Fall is for pumpkin spiced lattes... and planting wildflowers!

After all, mother nature plants wildflower seeds in the fall, so why shouldn't we?

Wildflowers naturally drop their seeds in fall and oftentimes native varieties actually require a period of overwintering to germinate. The freezing, thawing, and/or extra moisture that winter delivers allow the seeds to break dormancy and germinate in the spring. Without this natural programmed dormancy, seeds would otherwise germinate on a sunny day in December and not survive to  spring. For spring planting, folks will often imitate this overwintering period by putting the seed through what is called cold moist stratification- basically getting them wet and putting them in the fridge for 6-8 weeks.
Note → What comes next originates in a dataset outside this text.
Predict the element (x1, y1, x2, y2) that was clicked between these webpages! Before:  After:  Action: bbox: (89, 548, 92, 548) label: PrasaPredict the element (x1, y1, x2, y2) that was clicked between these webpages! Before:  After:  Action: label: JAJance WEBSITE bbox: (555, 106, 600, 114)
Luckily you can skip all of this fuss by planting your seeds in the fall and letting nature do its thing.

Other than convenience, some of the other benefits of fall planting are higher survival rates as many of the birds and insects that eat seeds are not a problem in the winter, wildflower seed planted in the fall will flower earlier the following spring/ summer, planting is quite easy since any other unwanted vegetation has died back at that point and fall is often when you can get the best selection of wildflower seeds.
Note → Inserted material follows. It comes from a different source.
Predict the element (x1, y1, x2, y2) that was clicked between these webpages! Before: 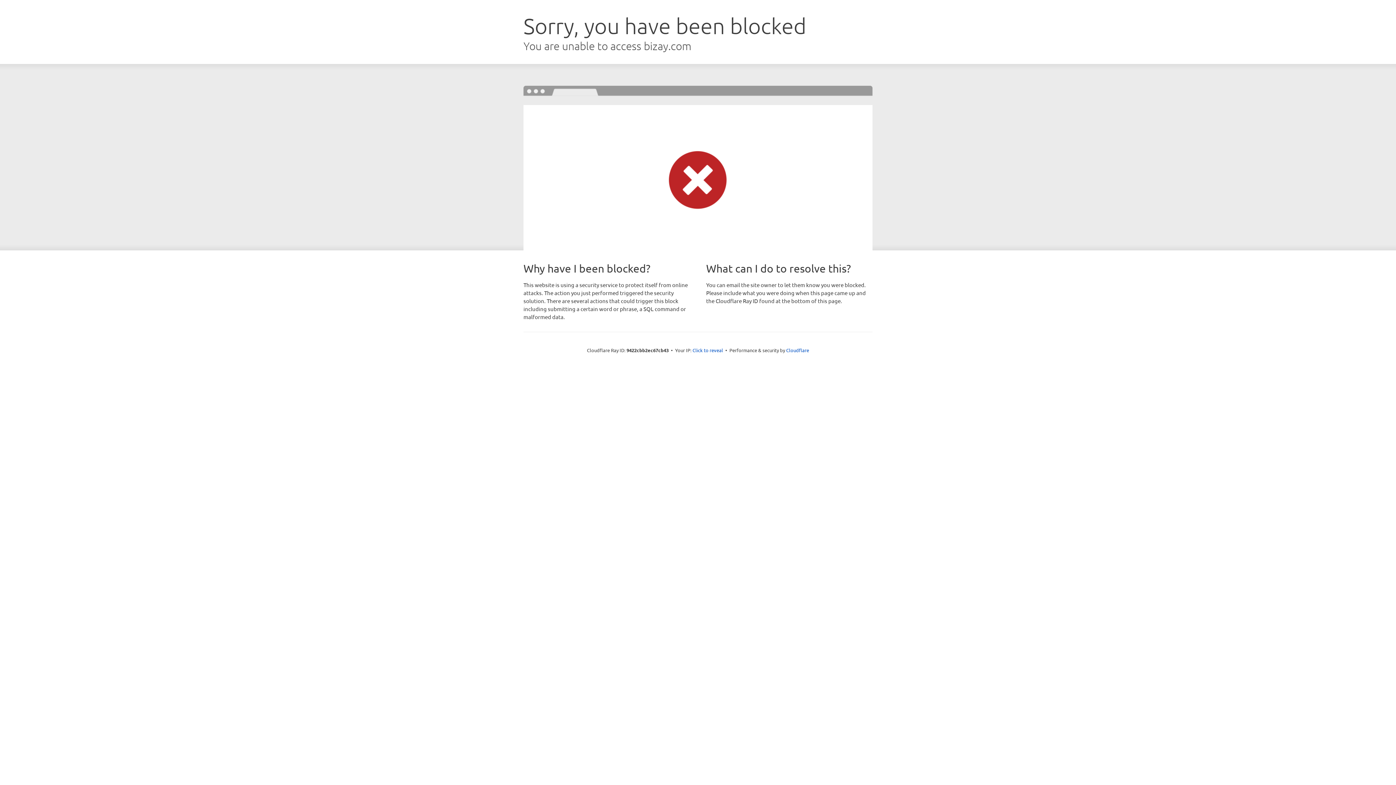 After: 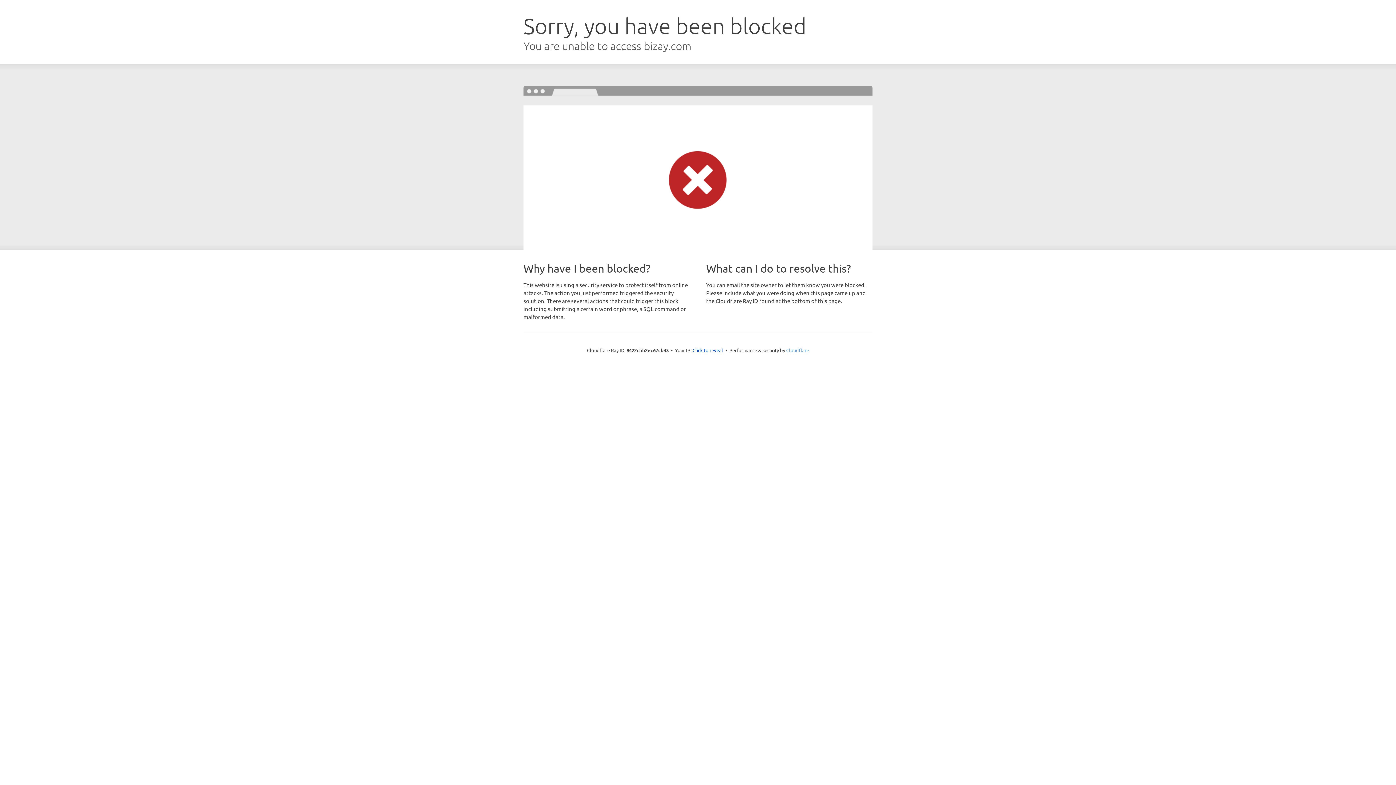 Action: bbox: (786, 347, 809, 353) label: Cloudflare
Follow these easy steps for fall planting:

1) Choose the right time. Ideally wait until after the first frost, but before the ground is too frozen to work. In Northern Ontario this is generally from mid September to end of October.
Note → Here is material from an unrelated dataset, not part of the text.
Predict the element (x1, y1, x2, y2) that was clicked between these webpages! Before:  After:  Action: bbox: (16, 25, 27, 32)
2) Choose the right location. Pay special attention to the sun exposure, moisture and soil requirements of the varieties you are planting and choose your site accordingly.

3) Prepare the site. Remove all existing growth and debri and loosen soil.

4) Plant seeds. Scatter seeds and ensure good soil contact by either walking on seeds or using a seed roller. Do not cover seeds with soil, mulch or any other material. Do not apply fertilizer- wildflower seeds are very susceptible to root burn. If weeds are growing at your seed, the soil is good enough for wildflowers! Lastly, make sure to label your site well- many wildflower seedlings look like weeds!

5) Enjoy watching your spring wildflower garden grow.

 

2 comments

  • Thank you so much for your blog of August 2021 about when to plant seeds. Although I vaguely understood fall planting, the information you provided is going to be very helpful to me. I have to add that everything about your business so far has impressed me, and I am look looking forward to buying more seeds from you in the future. All the best.

    Ken Cohen
  • This is great to know how to do fall sowing properly. I was planning to also do the refrigeration in the Spring, and to plant up a couple of trays to overwinter outside or in the garage. It’s so unlike me, but I truly want the butterflies, bees and hummingbirds to no longer have to search my yard and leave without food.